= Given entries =

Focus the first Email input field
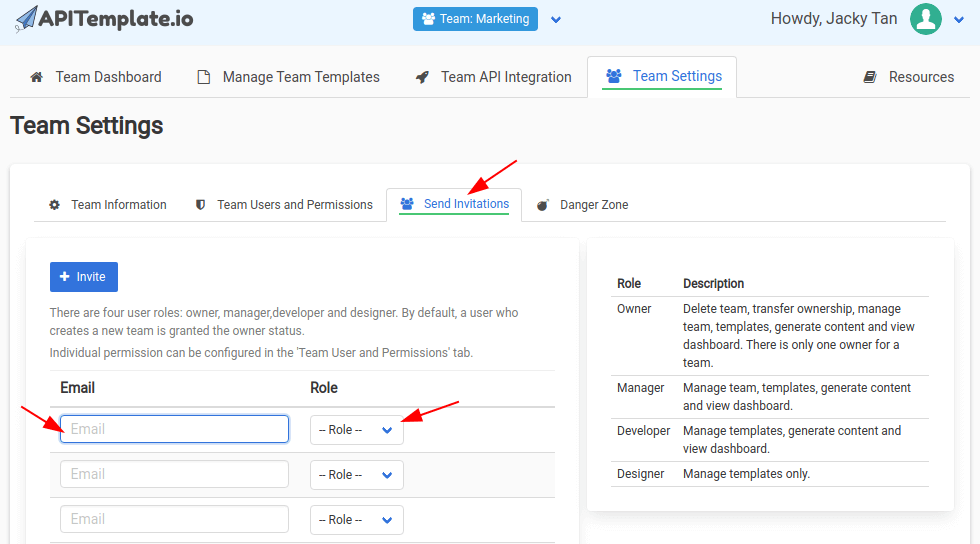Screen dimensions: 980x544 pos(174,429)
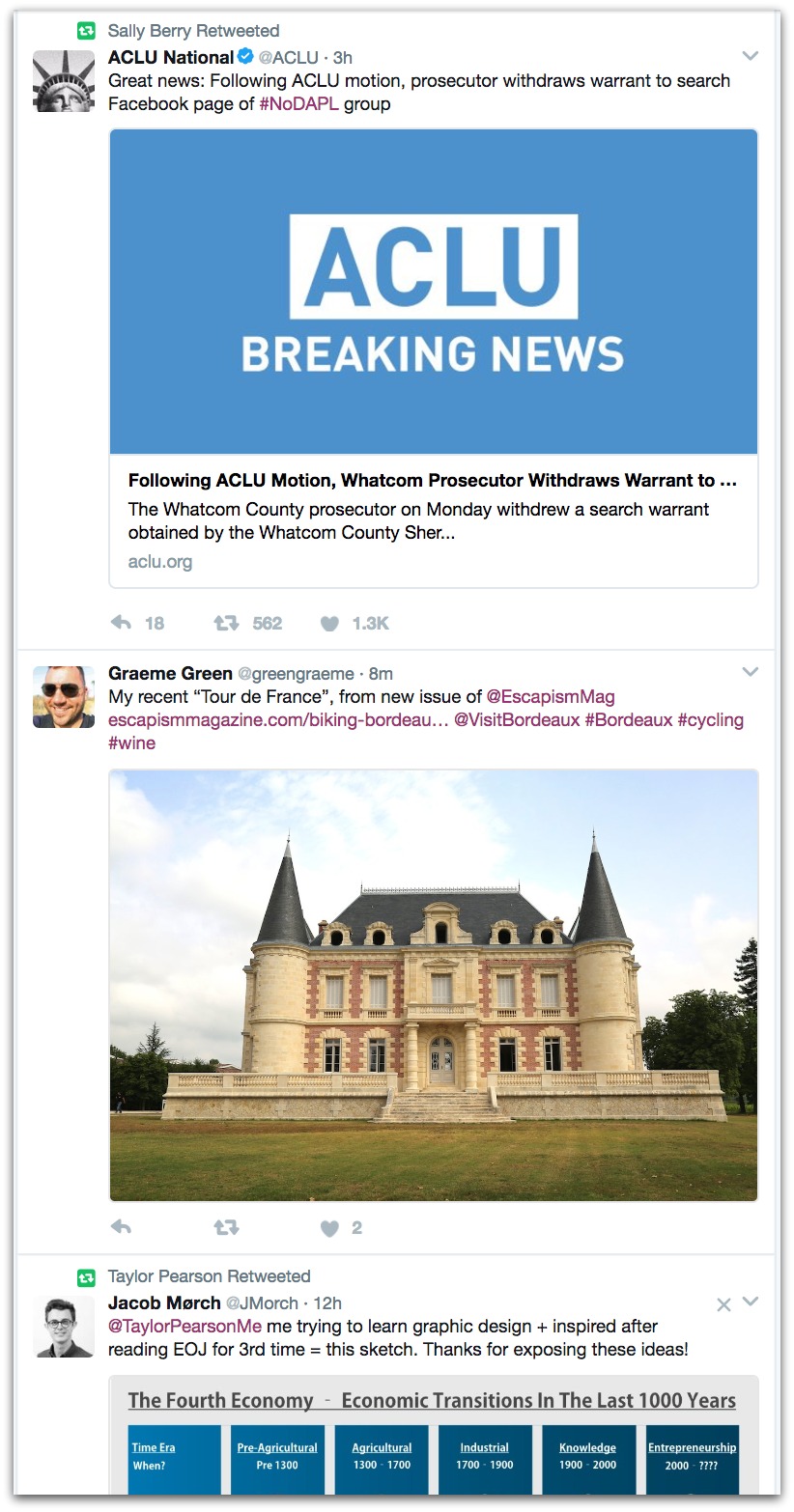Viewport: 794px width, 1512px height.
Task: Open the @VisitBordeaux mention
Action: [517, 720]
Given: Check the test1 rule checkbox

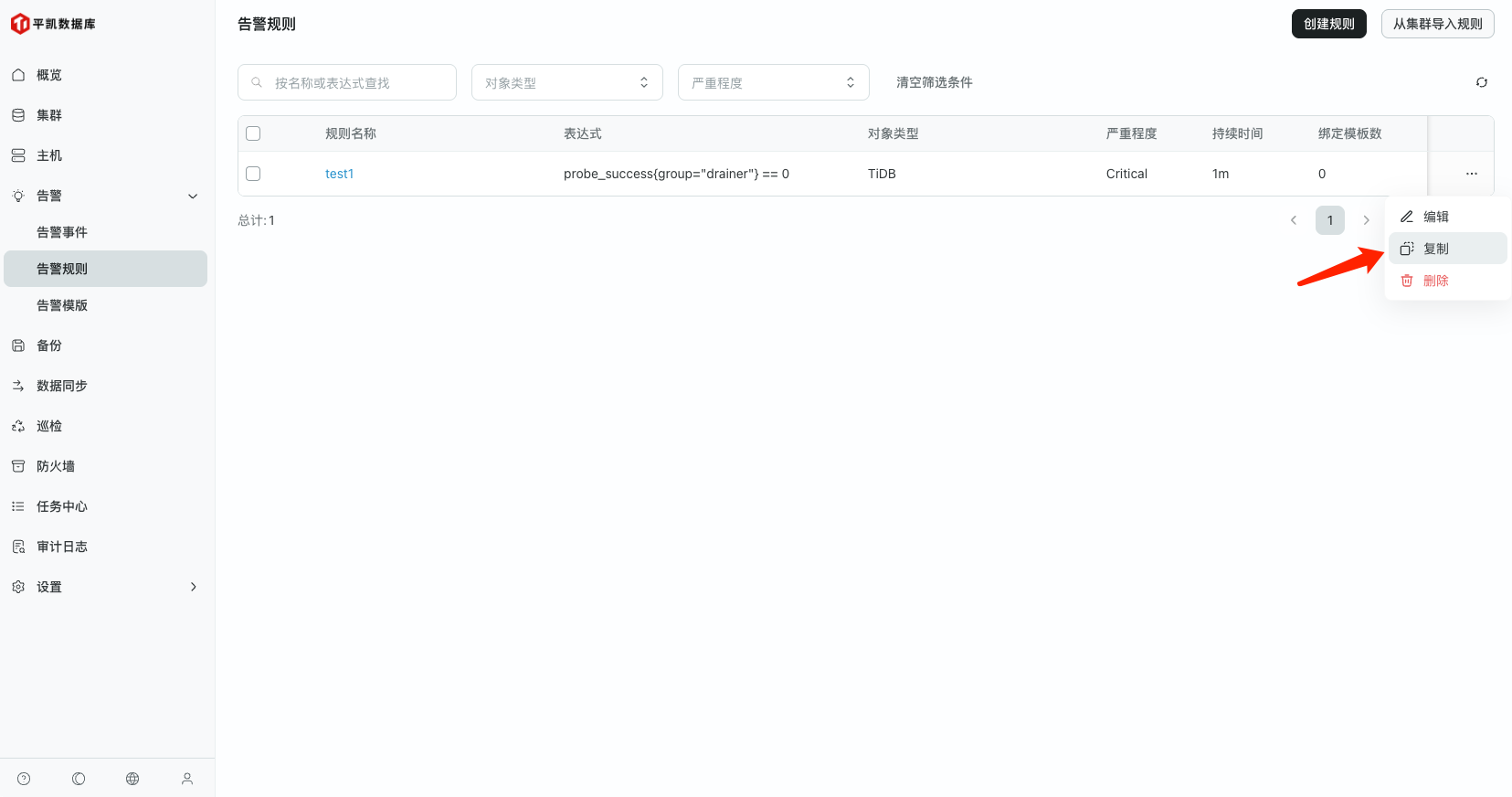Looking at the screenshot, I should [x=254, y=174].
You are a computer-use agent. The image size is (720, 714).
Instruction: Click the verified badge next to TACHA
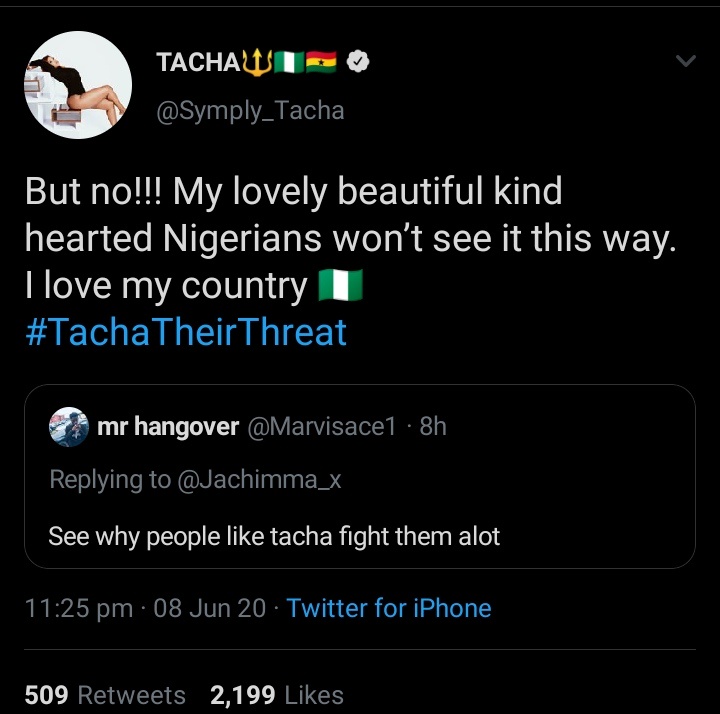click(x=358, y=63)
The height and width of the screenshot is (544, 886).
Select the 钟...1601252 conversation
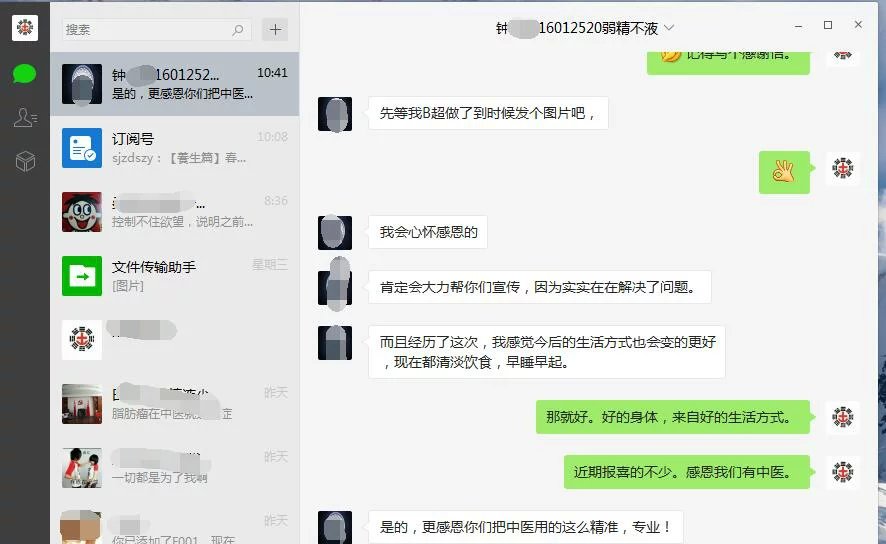pos(175,84)
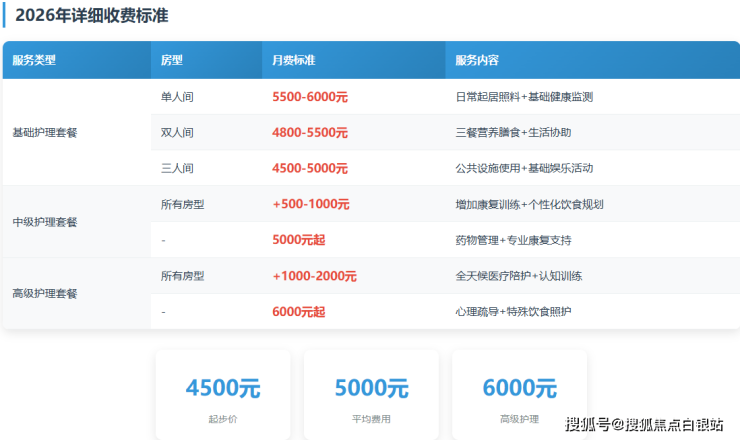740x440 pixels.
Task: Select the 基础护理套餐 row label
Action: pos(44,132)
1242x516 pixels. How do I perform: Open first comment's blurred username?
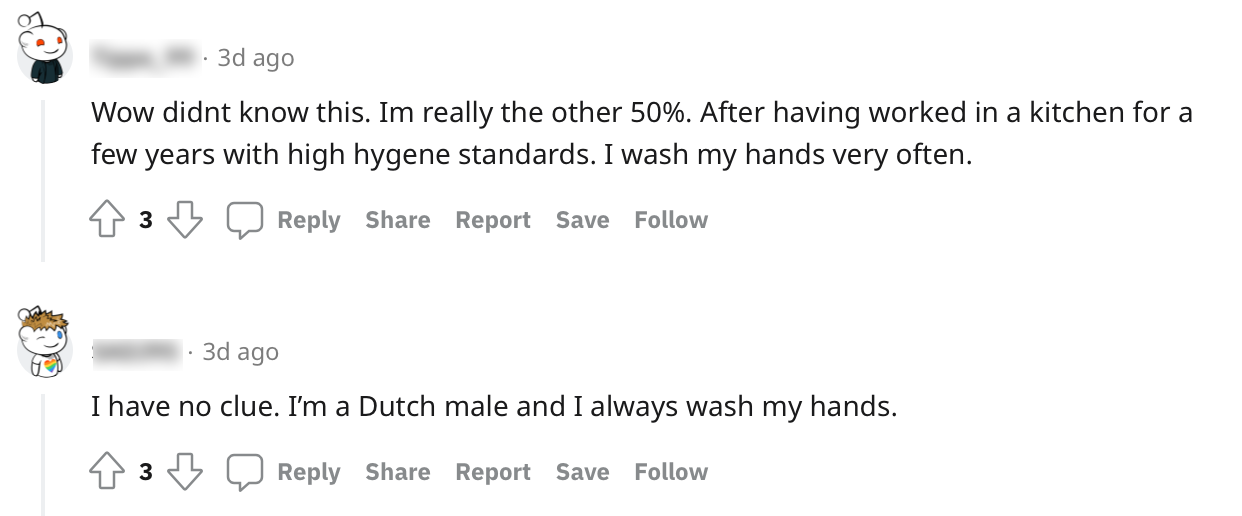(142, 59)

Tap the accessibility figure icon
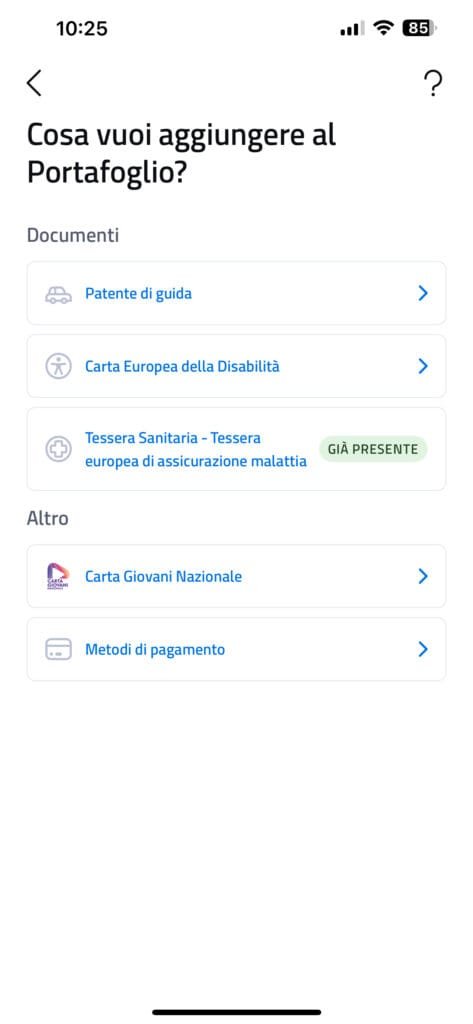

= Required work =
Would you return all the data exactly as given, minus the pictures?

= Output for this exercise =
Focus the first Email input field
Screen dimensions: 980x544 pos(174,429)
Viewport: 794px width, 1512px height.
Task: Open the @VisitBordeaux mention
Action: [517, 720]
Given: Check the test1 rule checkbox

Looking at the screenshot, I should [x=254, y=174].
You are a computer-use agent. The image size is (720, 714).
Instruction: Click the verified badge next to TACHA
click(x=358, y=63)
The height and width of the screenshot is (544, 886).
Select the 钟...1601252 conversation
pos(175,84)
740x440 pixels.
Task: Select the 基础护理套餐 row label
Action: pos(44,132)
1242x516 pixels. How do I perform: Open first comment's blurred username?
(142, 59)

Tap the accessibility figure icon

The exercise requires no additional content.